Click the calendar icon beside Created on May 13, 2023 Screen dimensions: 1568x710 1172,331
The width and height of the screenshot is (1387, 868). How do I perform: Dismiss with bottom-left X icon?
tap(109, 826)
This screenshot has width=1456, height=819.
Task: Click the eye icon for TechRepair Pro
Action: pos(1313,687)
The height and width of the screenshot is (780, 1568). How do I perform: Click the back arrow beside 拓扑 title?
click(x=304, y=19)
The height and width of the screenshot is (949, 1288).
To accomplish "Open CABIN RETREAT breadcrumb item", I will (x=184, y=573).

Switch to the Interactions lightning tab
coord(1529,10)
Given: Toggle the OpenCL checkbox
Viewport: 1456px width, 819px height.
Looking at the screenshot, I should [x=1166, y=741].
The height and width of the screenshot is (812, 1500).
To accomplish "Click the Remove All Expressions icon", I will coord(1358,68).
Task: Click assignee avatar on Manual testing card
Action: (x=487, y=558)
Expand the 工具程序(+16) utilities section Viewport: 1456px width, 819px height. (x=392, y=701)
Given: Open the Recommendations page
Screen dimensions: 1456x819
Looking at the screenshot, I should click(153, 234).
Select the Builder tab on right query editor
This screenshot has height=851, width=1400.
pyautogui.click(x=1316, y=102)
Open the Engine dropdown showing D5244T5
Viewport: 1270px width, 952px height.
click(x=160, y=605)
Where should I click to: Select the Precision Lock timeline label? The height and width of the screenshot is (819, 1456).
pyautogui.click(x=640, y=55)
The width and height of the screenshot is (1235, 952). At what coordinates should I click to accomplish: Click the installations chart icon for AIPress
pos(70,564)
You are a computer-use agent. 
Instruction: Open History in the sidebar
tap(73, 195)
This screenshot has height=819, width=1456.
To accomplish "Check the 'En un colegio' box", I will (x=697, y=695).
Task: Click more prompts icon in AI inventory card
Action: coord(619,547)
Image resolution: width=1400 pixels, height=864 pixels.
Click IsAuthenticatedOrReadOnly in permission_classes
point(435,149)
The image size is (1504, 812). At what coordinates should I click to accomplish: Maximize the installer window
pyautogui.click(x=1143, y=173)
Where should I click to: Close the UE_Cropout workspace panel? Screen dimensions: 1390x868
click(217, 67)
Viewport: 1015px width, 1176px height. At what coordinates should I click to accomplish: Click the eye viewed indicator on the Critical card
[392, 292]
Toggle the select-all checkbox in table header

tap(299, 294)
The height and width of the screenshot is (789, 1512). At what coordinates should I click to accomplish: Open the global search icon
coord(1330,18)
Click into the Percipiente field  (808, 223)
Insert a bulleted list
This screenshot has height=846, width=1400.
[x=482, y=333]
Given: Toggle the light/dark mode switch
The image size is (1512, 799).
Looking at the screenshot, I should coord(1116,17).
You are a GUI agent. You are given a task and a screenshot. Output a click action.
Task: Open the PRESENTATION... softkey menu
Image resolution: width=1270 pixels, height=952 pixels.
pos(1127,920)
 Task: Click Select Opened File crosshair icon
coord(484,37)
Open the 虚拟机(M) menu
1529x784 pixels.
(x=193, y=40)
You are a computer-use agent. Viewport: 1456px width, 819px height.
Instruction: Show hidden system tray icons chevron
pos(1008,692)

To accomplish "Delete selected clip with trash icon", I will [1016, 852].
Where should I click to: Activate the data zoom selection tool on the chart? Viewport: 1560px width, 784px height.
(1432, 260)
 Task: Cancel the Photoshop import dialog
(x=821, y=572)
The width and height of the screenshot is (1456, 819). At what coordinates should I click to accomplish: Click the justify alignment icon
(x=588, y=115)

Work instruction
When you find a line in the records that contains the word "computer", copy it.

Result of the task
You are a computer-use agent. 
You are a computer-use agent. Viewport: 1456px width, 819px height.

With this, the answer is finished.